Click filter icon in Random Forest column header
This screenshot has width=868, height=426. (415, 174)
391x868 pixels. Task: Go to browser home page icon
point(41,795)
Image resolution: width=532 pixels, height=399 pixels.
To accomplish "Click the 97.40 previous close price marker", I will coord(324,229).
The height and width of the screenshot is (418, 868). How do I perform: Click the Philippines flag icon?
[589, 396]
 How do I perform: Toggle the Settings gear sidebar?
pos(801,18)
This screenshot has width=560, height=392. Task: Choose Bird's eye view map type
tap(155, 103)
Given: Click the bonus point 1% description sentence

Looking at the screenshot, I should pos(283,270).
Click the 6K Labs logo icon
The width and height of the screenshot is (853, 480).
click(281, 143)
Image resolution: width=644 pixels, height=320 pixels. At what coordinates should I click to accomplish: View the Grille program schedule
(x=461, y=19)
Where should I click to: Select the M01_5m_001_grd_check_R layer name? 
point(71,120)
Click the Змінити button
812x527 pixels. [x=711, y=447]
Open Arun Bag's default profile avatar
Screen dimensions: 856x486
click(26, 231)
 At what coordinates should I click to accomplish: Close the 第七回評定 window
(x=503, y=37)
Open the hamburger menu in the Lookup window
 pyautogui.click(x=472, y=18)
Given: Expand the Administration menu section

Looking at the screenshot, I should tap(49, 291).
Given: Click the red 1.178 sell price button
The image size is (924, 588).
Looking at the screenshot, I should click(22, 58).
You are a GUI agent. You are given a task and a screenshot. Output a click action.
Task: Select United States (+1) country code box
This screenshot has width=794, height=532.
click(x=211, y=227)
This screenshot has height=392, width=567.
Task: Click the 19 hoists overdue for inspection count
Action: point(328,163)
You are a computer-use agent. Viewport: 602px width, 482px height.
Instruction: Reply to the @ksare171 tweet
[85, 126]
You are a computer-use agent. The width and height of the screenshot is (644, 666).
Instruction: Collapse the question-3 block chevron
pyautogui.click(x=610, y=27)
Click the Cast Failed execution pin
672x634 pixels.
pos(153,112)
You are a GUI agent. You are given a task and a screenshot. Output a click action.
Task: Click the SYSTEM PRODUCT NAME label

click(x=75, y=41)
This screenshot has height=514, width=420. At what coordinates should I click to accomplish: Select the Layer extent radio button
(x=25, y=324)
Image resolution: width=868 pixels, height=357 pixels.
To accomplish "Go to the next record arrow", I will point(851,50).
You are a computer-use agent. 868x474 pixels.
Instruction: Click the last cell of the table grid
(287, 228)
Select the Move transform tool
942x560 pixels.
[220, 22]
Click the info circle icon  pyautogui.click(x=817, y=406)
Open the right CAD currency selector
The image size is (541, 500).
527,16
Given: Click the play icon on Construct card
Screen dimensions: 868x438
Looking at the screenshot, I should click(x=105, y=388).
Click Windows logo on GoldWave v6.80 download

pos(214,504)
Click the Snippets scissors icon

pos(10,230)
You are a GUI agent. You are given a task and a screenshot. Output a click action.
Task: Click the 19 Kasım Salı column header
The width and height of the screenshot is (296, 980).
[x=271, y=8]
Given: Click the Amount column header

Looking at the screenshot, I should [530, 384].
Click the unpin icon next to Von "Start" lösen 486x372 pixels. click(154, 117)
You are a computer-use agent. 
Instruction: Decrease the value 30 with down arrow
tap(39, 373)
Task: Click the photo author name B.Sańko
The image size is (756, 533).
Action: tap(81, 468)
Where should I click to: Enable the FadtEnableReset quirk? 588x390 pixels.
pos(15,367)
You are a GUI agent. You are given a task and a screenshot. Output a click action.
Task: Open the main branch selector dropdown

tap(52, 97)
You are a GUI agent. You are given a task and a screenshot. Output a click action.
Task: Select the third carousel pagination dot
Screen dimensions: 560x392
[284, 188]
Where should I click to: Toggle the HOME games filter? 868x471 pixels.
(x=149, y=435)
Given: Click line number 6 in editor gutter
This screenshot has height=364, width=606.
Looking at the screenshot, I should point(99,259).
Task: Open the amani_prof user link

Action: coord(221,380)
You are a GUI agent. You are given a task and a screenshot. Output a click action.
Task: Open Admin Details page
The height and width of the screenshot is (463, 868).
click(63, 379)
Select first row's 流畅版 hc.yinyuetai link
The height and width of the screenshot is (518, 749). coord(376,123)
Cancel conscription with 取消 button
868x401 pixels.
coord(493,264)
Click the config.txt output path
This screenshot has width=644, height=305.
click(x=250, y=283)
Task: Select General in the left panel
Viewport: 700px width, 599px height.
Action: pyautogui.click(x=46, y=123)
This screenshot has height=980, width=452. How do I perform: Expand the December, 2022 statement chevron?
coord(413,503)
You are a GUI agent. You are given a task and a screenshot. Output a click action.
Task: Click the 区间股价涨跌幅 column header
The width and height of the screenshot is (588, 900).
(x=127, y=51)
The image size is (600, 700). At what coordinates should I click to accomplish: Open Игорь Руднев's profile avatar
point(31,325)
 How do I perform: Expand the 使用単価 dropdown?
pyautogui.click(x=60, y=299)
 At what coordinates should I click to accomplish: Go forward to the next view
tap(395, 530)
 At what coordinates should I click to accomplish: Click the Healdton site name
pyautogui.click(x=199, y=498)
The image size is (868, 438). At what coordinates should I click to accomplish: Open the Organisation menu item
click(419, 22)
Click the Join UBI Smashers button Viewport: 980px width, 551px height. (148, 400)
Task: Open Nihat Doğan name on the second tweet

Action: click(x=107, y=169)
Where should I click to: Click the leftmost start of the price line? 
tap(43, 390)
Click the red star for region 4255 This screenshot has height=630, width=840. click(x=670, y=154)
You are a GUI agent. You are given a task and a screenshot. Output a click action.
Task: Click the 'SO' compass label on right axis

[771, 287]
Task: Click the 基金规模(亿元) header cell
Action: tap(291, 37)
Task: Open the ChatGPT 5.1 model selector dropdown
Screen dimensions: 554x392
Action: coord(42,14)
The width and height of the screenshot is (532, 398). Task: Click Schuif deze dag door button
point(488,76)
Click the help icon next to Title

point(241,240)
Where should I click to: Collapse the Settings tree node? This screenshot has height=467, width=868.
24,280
-*-
Assignment:
Please give the listing above one more time, exactly as it reads.

Exercise answer:
Click filter icon in Random Forest column header
This screenshot has width=868, height=426. (415, 174)
391x868 pixels. Task: Go to browser home page icon
point(41,795)
Image resolution: width=532 pixels, height=399 pixels.
To accomplish "Click the 97.40 previous close price marker", I will coord(324,229).
The height and width of the screenshot is (418, 868). How do I perform: Click the Philippines flag icon?
[589, 396]
 How do I perform: Toggle the Settings gear sidebar?
pos(801,18)
This screenshot has width=560, height=392. Task: Choose Bird's eye view map type
tap(155, 103)
Given: Click the bonus point 1% description sentence

Looking at the screenshot, I should pos(283,270).
Click the 6K Labs logo icon
The width and height of the screenshot is (853, 480).
click(281, 143)
Image resolution: width=644 pixels, height=320 pixels. At what coordinates should I click to accomplish: View the Grille program schedule
(x=461, y=19)
Where should I click to: Select the M01_5m_001_grd_check_R layer name? 
point(71,120)
Click the Змінити button
812x527 pixels. [x=711, y=447]
Open Arun Bag's default profile avatar
Screen dimensions: 856x486
click(26, 231)
 At what coordinates should I click to accomplish: Close the 第七回評定 window
(x=503, y=37)
Open the hamburger menu in the Lookup window
 pyautogui.click(x=472, y=18)
Given: Expand the Administration menu section

Looking at the screenshot, I should tap(49, 291).
Given: Click the red 1.178 sell price button
The image size is (924, 588).
Looking at the screenshot, I should click(22, 58).
You are a GUI agent. You are given a task and a screenshot. Output a click action.
Task: Select United States (+1) country code box
This screenshot has width=794, height=532.
click(x=211, y=227)
This screenshot has height=392, width=567.
Task: Click the 19 hoists overdue for inspection count
Action: point(328,163)
You are a computer-use agent. Viewport: 602px width, 482px height.
Instruction: Reply to the @ksare171 tweet
[85, 126]
You are a computer-use agent. The width and height of the screenshot is (644, 666).
Instruction: Collapse the question-3 block chevron
pyautogui.click(x=610, y=27)
Click the Cast Failed execution pin
672x634 pixels.
pos(153,112)
You are a GUI agent. You are given a task and a screenshot. Output a click action.
Task: Click the SYSTEM PRODUCT NAME label

click(x=75, y=41)
This screenshot has height=514, width=420. At what coordinates should I click to accomplish: Select the Layer extent radio button
(x=25, y=324)
Image resolution: width=868 pixels, height=357 pixels.
To accomplish "Go to the next record arrow", I will point(851,50).
You are a computer-use agent. 868x474 pixels.
Instruction: Click the last cell of the table grid
(287, 228)
Select the Move transform tool
942x560 pixels.
[220, 22]
Click the info circle icon  pyautogui.click(x=817, y=406)
Open the right CAD currency selector
The image size is (541, 500).
527,16
Given: Click the play icon on Construct card
Screen dimensions: 868x438
Looking at the screenshot, I should click(x=105, y=388).
Click Windows logo on GoldWave v6.80 download

pos(214,504)
Click the Snippets scissors icon

pos(10,230)
You are a GUI agent. You are given a task and a screenshot. Output a click action.
Task: Click the 19 Kasım Salı column header
The width and height of the screenshot is (296, 980).
[x=271, y=8]
Given: Click the Amount column header

Looking at the screenshot, I should [530, 384].
Click the unpin icon next to Von "Start" lösen 486x372 pixels. click(154, 117)
You are a computer-use agent. 
Instruction: Decrease the value 30 with down arrow
tap(39, 373)
Task: Click the photo author name B.Sańko
The image size is (756, 533).
Action: tap(81, 468)
Where should I click to: Enable the FadtEnableReset quirk? 588x390 pixels.
pos(15,367)
You are a GUI agent. You are given a task and a screenshot. Output a click action.
Task: Open the main branch selector dropdown

tap(52, 97)
You are a GUI agent. You are given a task and a screenshot. Output a click action.
Task: Select the third carousel pagination dot
Screen dimensions: 560x392
[284, 188]
Where should I click to: Toggle the HOME games filter? 868x471 pixels.
(x=149, y=435)
Given: Click line number 6 in editor gutter
This screenshot has height=364, width=606.
Looking at the screenshot, I should point(99,259).
Task: Open the amani_prof user link

Action: coord(221,380)
You are a GUI agent. You are given a task and a screenshot. Output a click action.
Task: Open Admin Details page
The height and width of the screenshot is (463, 868).
click(63, 379)
Select first row's 流畅版 hc.yinyuetai link
The height and width of the screenshot is (518, 749). coord(376,123)
Cancel conscription with 取消 button
868x401 pixels.
coord(493,264)
Click the config.txt output path
This screenshot has width=644, height=305.
click(x=250, y=283)
Task: Select General in the left panel
Viewport: 700px width, 599px height.
Action: pyautogui.click(x=46, y=123)
This screenshot has height=980, width=452. How do I perform: Expand the December, 2022 statement chevron?
coord(413,503)
You are a GUI agent. You are given a task and a screenshot. Output a click action.
Task: Click the 区间股价涨跌幅 column header
The width and height of the screenshot is (588, 900).
(x=127, y=51)
The image size is (600, 700). At what coordinates should I click to accomplish: Open Игорь Руднев's profile avatar
point(31,325)
 How do I perform: Expand the 使用単価 dropdown?
pyautogui.click(x=60, y=299)
 At what coordinates should I click to accomplish: Go forward to the next view
tap(395, 530)
 At what coordinates should I click to accomplish: Click the Healdton site name
pyautogui.click(x=199, y=498)
The image size is (868, 438). At what coordinates should I click to accomplish: Open the Organisation menu item
click(419, 22)
Click the Join UBI Smashers button Viewport: 980px width, 551px height. (148, 400)
Task: Open Nihat Doğan name on the second tweet

Action: click(x=107, y=169)
Where should I click to: Click the leftmost start of the price line? 
tap(43, 390)
Click the red star for region 4255 This screenshot has height=630, width=840. click(x=670, y=154)
You are a GUI agent. You are given a task and a screenshot. Output a click action.
Task: Click the 'SO' compass label on right axis

[771, 287]
Task: Click the 基金规模(亿元) header cell
Action: tap(291, 37)
Task: Open the ChatGPT 5.1 model selector dropdown
Screen dimensions: 554x392
Action: coord(42,14)
The width and height of the screenshot is (532, 398). Task: Click Schuif deze dag door button
point(488,76)
Click the help icon next to Title

point(241,240)
Where should I click to: Collapse the Settings tree node? This screenshot has height=467, width=868.
24,280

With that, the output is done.